What bookish child of nine or ten has not doodled family charts of figures from classical myth, dreamily elaborating various alliances, attributes, and adventures? In a bit of publishing serendipity, these two fully realized, but very different, visions of that mythographer's urge have appeared virtually together. The Newmans' Genealogical Chart is the culmination of 40 years' work by a father-son team. Covering 3,675 gods, heroes, and historical figures, this work features 72 double-spread diagrams showing the descendants of various Olympians and other deities. Although other reference sources offer brief genealogical charts (e.g., Pierre Grimal's Dictionary of Classical Mythology, 1986), they imply that each mythological personage descends from a single accepted, canonical parentage. In fact, wide discrepancies may exist in alternate names, regional and temporal variations of stories, or conflicting archaeological evidence. The Newmans' detailed, meticulous charts show only one version of each family tree, but the index provides numerous variants, both citing ancient sources, and a two-page list of abbreviations, set in dense type, demonstrates the depth of ancient and modern works consulted, from Homer and Hesiod to Hermesianax.In contrast, James's Genealogy can be read like a book or unfolded, accordion-style, to an astonishing 17 feet.
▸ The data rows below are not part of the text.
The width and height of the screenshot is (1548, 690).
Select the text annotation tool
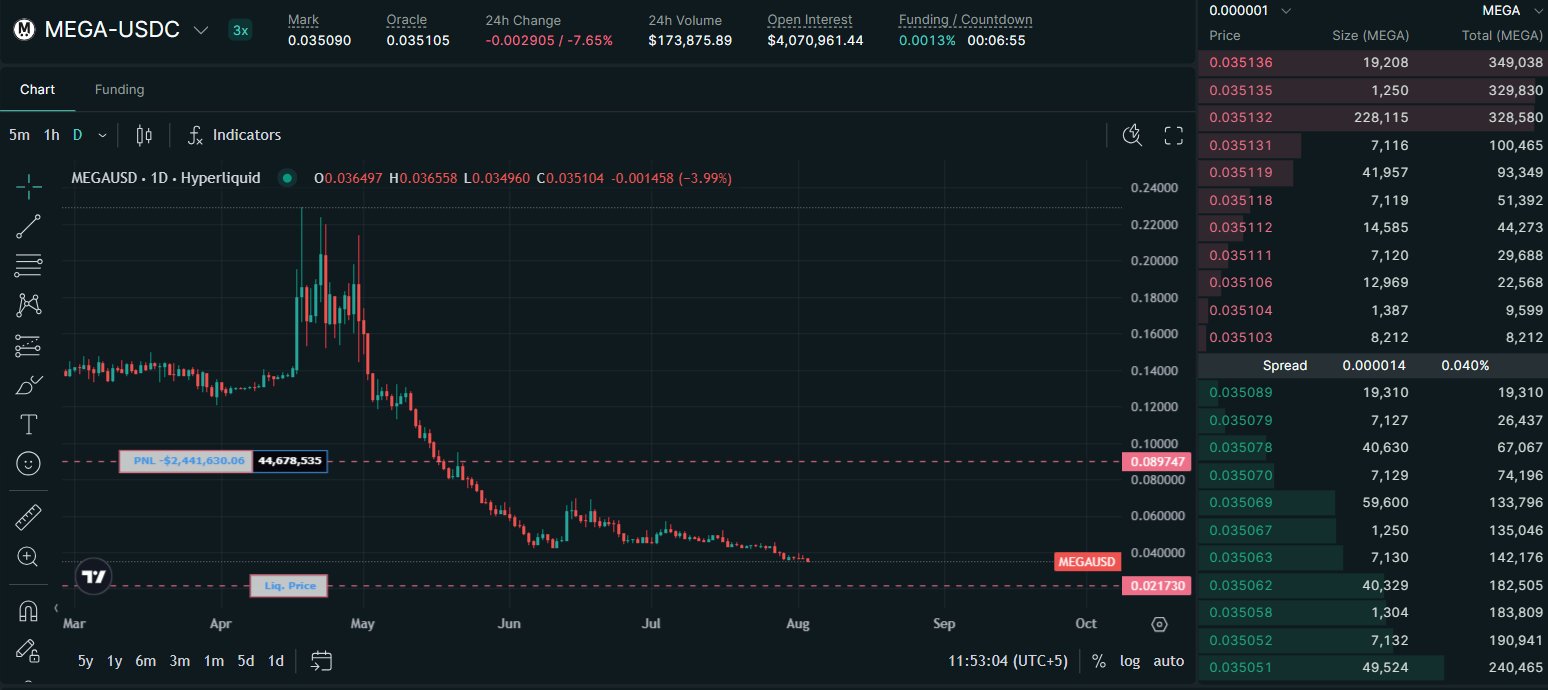tap(28, 425)
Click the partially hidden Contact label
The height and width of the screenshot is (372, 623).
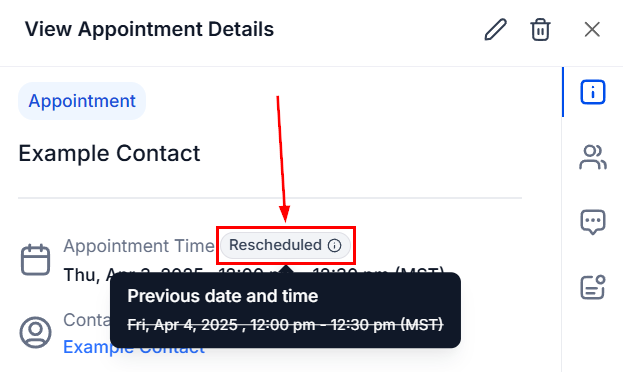coord(87,320)
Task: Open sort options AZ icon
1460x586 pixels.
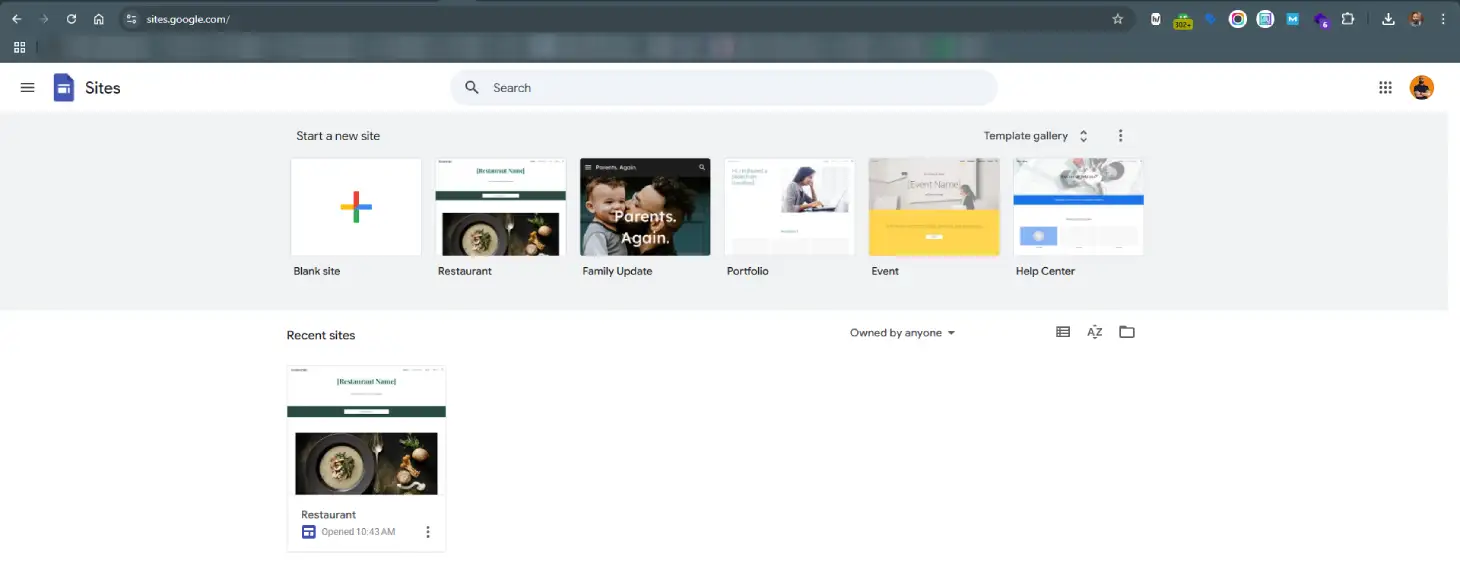Action: tap(1095, 332)
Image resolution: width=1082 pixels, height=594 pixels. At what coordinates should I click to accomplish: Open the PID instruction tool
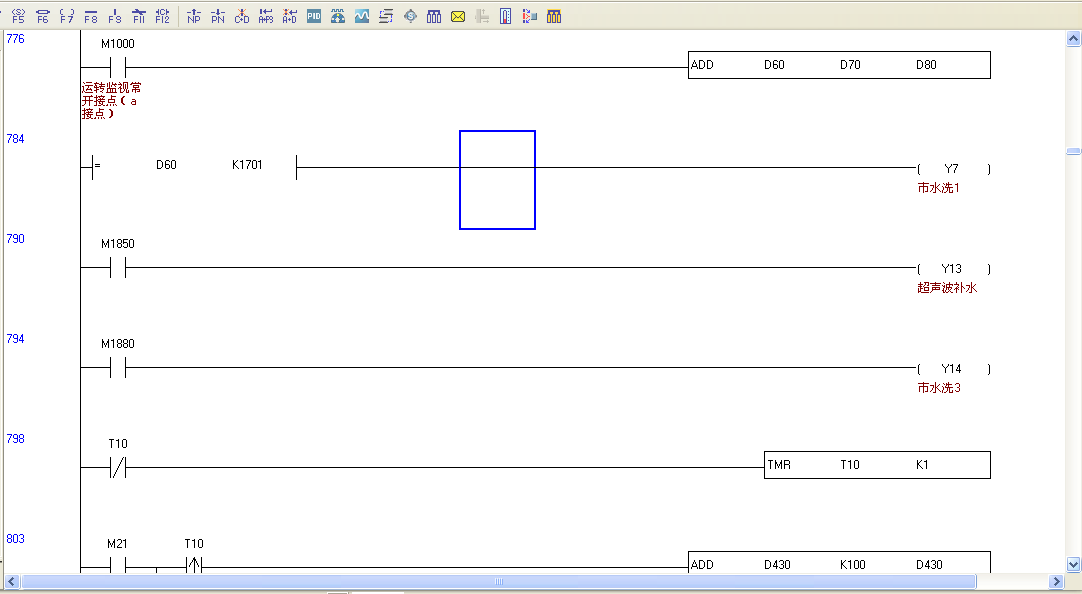tap(314, 16)

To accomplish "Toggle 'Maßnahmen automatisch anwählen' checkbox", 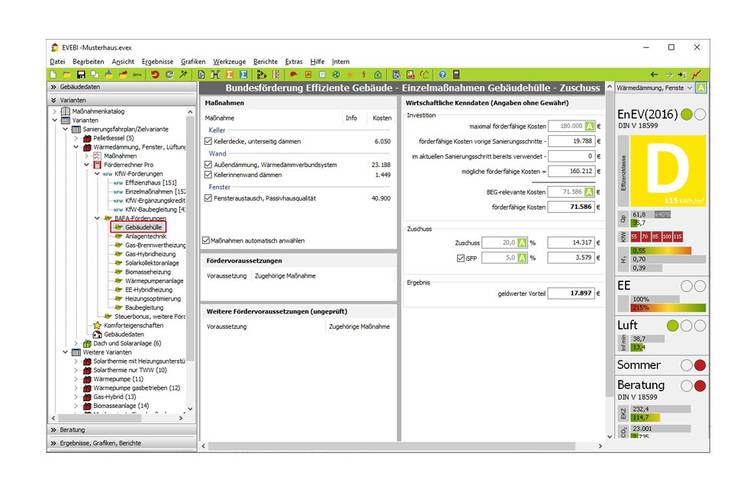I will click(x=208, y=240).
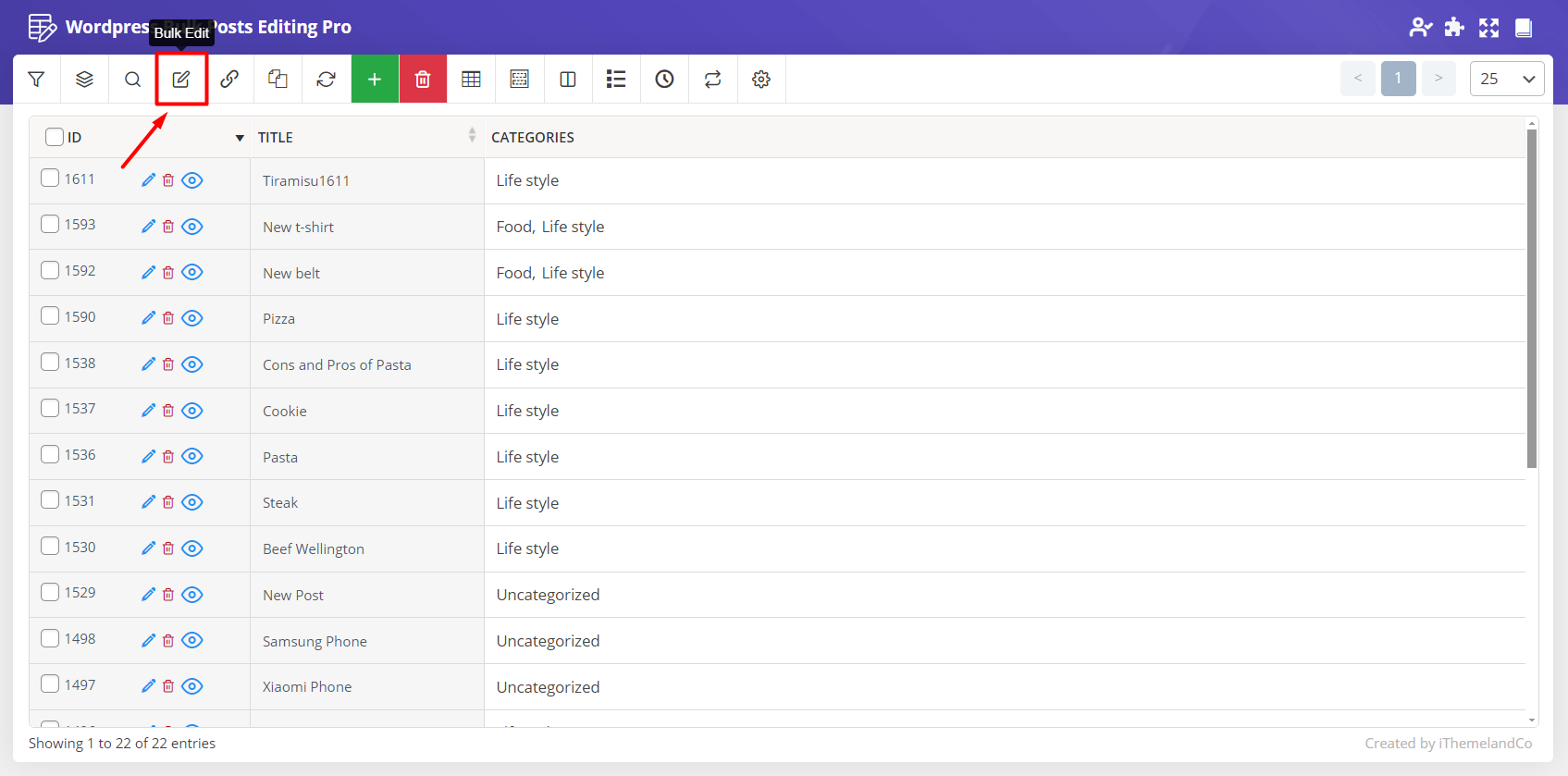Click the refresh reload icon
The width and height of the screenshot is (1568, 776).
[x=326, y=80]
Her background in theater design is evident in the dramatic presentation, filled with hundreds of illustrations and photographs of ancient art. One side of the chart is dedicated to gods and the other to mortals, but most page openings feature sidebars that elaborate various myths or topics such as the Muses or regional genealogies. Maps, a detailed index, and lists of names (the suitors of Helen, the children of Priam) complete the volume. James (Mount Holyoke College) based her chart on both major ancient sources and modern reference books. Libraries will be hard-pressed to choose between these two works. James will entertain and enlighten almost any user, but its format presents shelving and preservation challenges. The Newmans' chart, though more expensive, should be in any collection supporting research in classical studies. ^BSumming Up: Both, highly recommended. General and academic collections. B. Juhl University of Arkansas, Fayetteville

Copyright American Library Association, used with permission.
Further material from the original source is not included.